Because if it happens only in the very first batch, then it may just be the time it takes to compile.
edit: just realized that the config has compile=False. I wonder if it could have to do with pos_embedding initialization
It seems to occur every batch. hrmm dont think its about pos_embeds, otherwise it would happen for flash attn too?
Im wondering if its a regression from cudnn so im building pytorch with older cudnn versions to see if anything changes. Changing cudnn version to 9.2.0 doesnt seem to help. The good news is that the dispatcher only seems to select CUDNN SDPA in the nightly. The current stable release (2.4.1) selects flash sdpa which works fine.
Seems to be from the CUDNN_ATTENTION implementation of sdpa. With the viable/strict
build of pytorch, you can toggle the bug by forcing FLASH or CUDNN implementation.
from torch.nn.attention import sdpa_kernel, SDPBackend
with sdpa_kernel([SDPBackend.FLASH_ATTENTION]):
recipe.train()
from torch.nn.attention import sdpa_kernel, SDPBackend
with sdpa_kernel([SDPBackend.CUDNN_ATTENTION]):
recipe.train()
@eqy @drisspg @Skylion007
This overhead might be expected as the cuDNN SDPA backend is doing JIT compilation. Could you share a minimal example e.g., exercising the shape(s) that show the issue? We can work with cuDNN to try and get the overhead reduced.
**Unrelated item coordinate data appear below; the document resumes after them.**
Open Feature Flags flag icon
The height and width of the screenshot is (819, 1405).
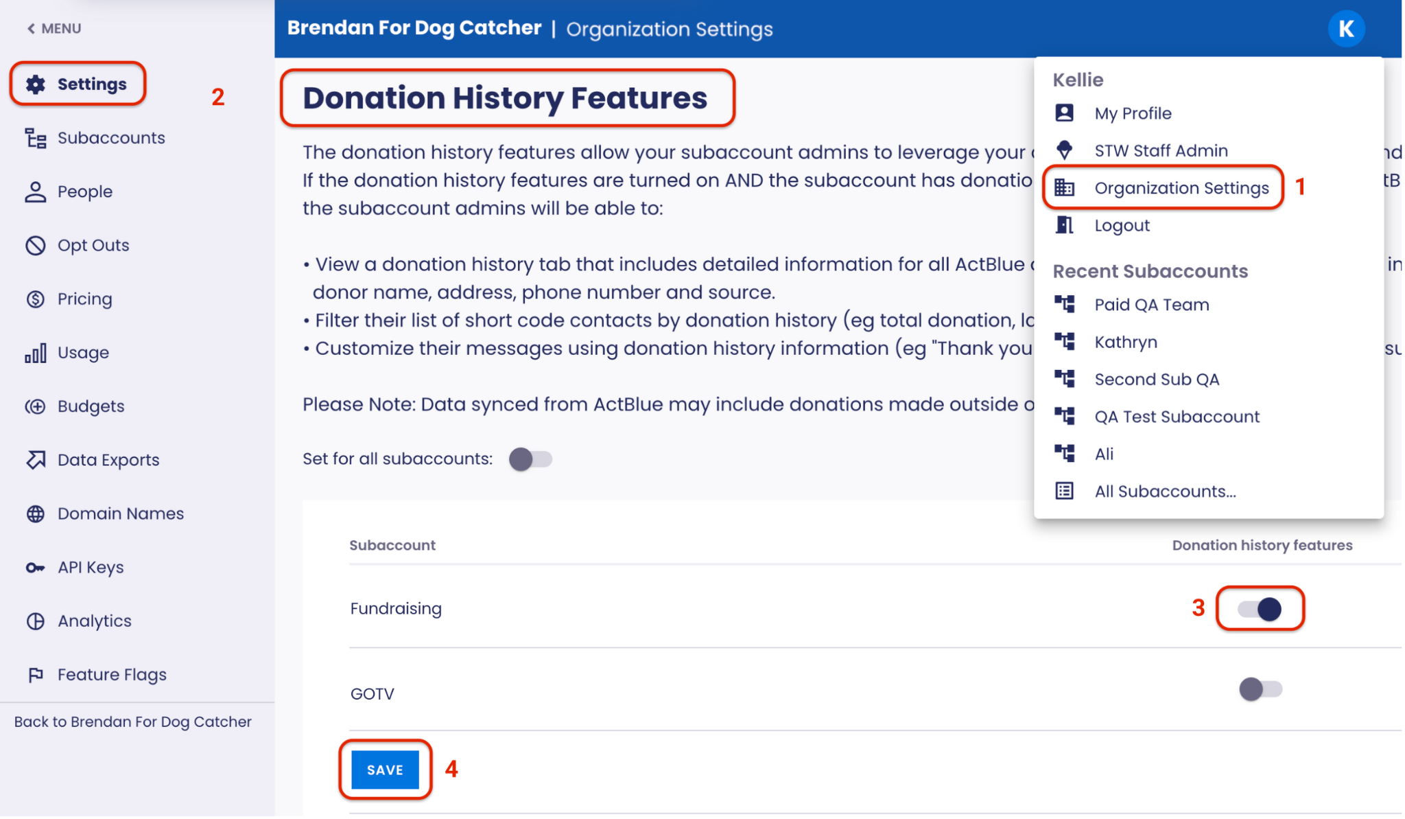point(36,675)
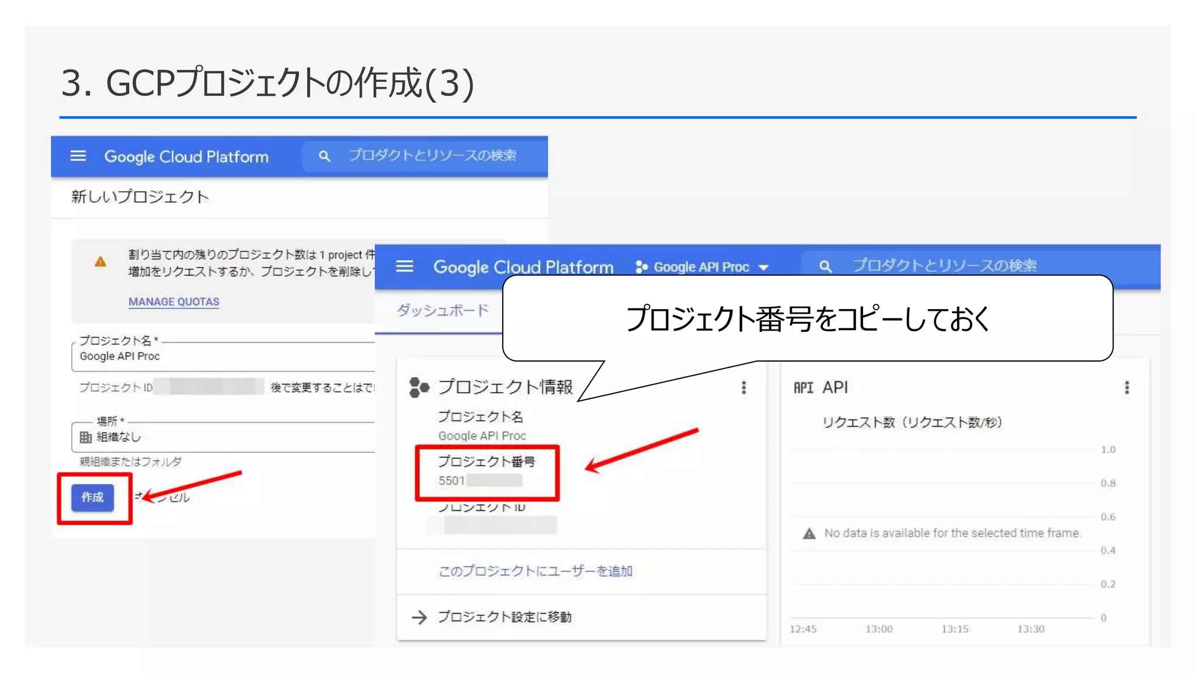Open hamburger menu in dashboard console header
Screen dimensions: 1196x673
pos(405,266)

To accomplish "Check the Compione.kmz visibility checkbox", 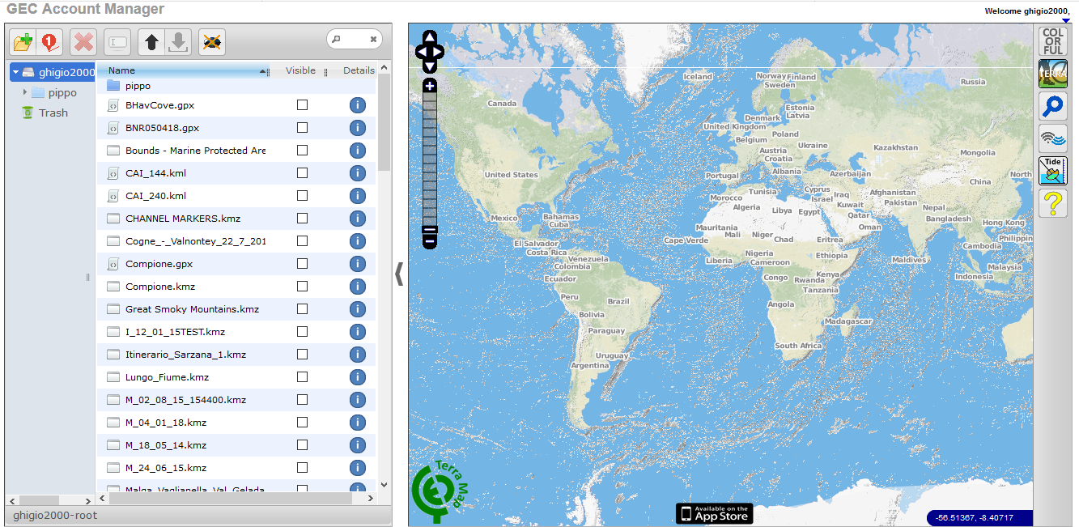I will [303, 286].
If it is occurring every batch as in "It seems to occur every batch" with identical shapes/strides/etc then this would be a bug, as the compiled kernel should be cached. Can you confirm this?
Ah, it does only occur on the first call in the fwd and the first call in the bwd, so that caching would make sense.
Ah that might be it. The shapes are different between the first batch and the second batch. So padding to max length should fix this right?
@eqy does CuDNN jit compile for every updated sequence length? That seems non ideal
@drisspg at present it would trigger recompilation but I'll reach to cuDNN to see if we can get reuse here
Issue identified: cuDNN SDPA JIT recompiles when the context length changes. This results in training that does not use packing to keep recompiling, resulting in the observed 500ms overhead.
There seems to be something unusual about the performance characteristics of the attention implementation when running Llama models on H100. Namely that there is an unusually long overhead in the first sdpa forward and backward. This isnt observed in other cards (tested 4090 and 3090) which use the flash attention implementation.
A warning appears in the output about mistmatched strides in the output and grad output from the cuDNN SDPA bwd:
Steps to reproduce
1. Clone repo at this branch
2. Dev Install with torch nightly
3. Login to huggingface and download model
4. Run single device
5. Observe the trace
Weird right?